Examining a relatively similar historical record of exporting scarce resources that are in high domestic demand, are you telling me the Irish potato famine was the best that could have happened?




In economic terms, if they could sell the produce for more money to the UK and use that money to buy food to feed themselves, then they'd come out ahead.

Instead, very similar to what the UK is doing with gas, they sell the gas to the EU and keep the profits in private hands and let the poor people starve/freeze.

The key missing element is a government that cares about your life if you are poor and can't be bought off by fossil fuel interests.


Ah I see - the idea is sound, it's just the implementation that was faulty. Tell me, how do sellers access international markets without several layers of collective bargaining?

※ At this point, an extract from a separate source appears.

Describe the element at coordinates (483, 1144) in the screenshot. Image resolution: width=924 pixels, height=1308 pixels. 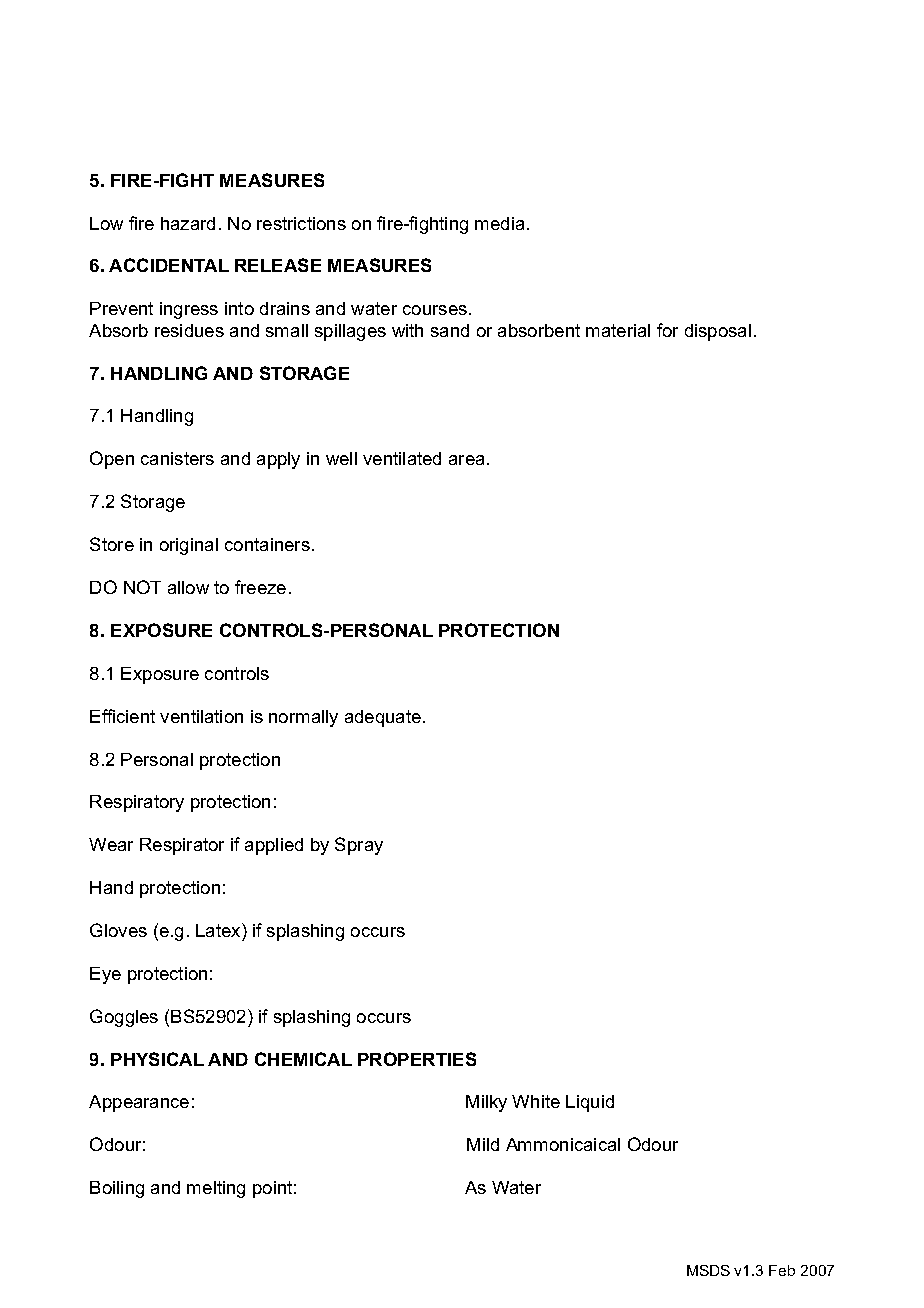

Because currency markets are generally negative towards government intervention and economic protectionism. You can say that's reasonable or unreasonable, but it's unquestionably true. The UK has suffered over the last six months for example from not increasing interest rates faster. An increase in interest rates would have been unpleasant for homeowners (I know, I am one), but it would have strengthened the value of the pound against the dollar, and that would have helped with energy costs significantly as it would have increased the UK's ability to buy.

I'm not really sure the Irish Potato Famine is relevant, given Ireland barely had it's own currency at the time (British pounds were in widespread use, and the value of the Irish pound was fixed to the British one).